On Oct. 26, Edward initiated proceedings before the Supreme Court of British Columbia seeking an order to legitimize his board. Things only got messier from there, as a flurry of sworn affidavits filed in court appeared to reveal a potentially duplicitous side to Edward. In one such sworn affidavit, MacDonald, the lead director-turned-chairman, said Edward misled him about a key management decision and also about having his family’s backing. Another contained the text of a board speech that Loretta delivered initially in support of Edward’s new management structure, which Edward stated she’d prepared with his and Martha’s help. At the time, the 82-year-old matriarch had been led to believe by Edward that Natale wasn’t meeting performance metrics. In hindsight, she says her son misled her. “I did not draft the statement,” she swore in the affidavit. Edward and his allies wrote it, she said. 
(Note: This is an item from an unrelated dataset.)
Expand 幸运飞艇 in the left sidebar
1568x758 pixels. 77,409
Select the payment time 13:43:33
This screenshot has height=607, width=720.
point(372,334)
On Friday, Justice Shelley Fitzpatrick ruled in favor of Edward. “These family squabbles are an interesting backdrop to this dispute that would be more in keeping with a Shakespearean drama,” she noted, but “at best, they are a distraction.” The legal issue was narrow: Edward had complied with both the law and the company’s articles to reconstitute the board, she said. “I am granting the order sought by Edward.”
 

THE AFTERMATH

Edward may have prevailed in the legal fight for now, but the court decision does nothing to heal the rift cleaving one of the nation’s wealthiest families. Loretta had argued in her affidavit that Edward’s campaign was “unconscionable,” going against the expressed wishes of his late father, who’d also intended for control of the family trust to rotate.

“Our control over the company was never intended to be absolute,” Loretta said. “The independent directors that Edward tried to remove had done exactly what shareholders expect of them—they spoke truth to Edward’s power.”

Edward may have stirred up more trouble than he bargained for. Under his original plan, as many as nine of 11 senior executives on Natale’s team were to depart. But he’d planned to elevate Dave Fuller, who runs the company’s wireless division, the most important business, accounting for 59 per cent of its revenue. Now, Fuller has said that if Natale goes, he goes. “I do not wish to work for any other CEO,” he said in an affidavit.

Just a couple of hours after the court ruling, Martha took to Twitter again. She posted her family’s statement, in which they expressed disappointment in the decision and called it “a black eye for good governance and shareholder rights.” She also wrote, #EdRogersSaga #OldGuardDown.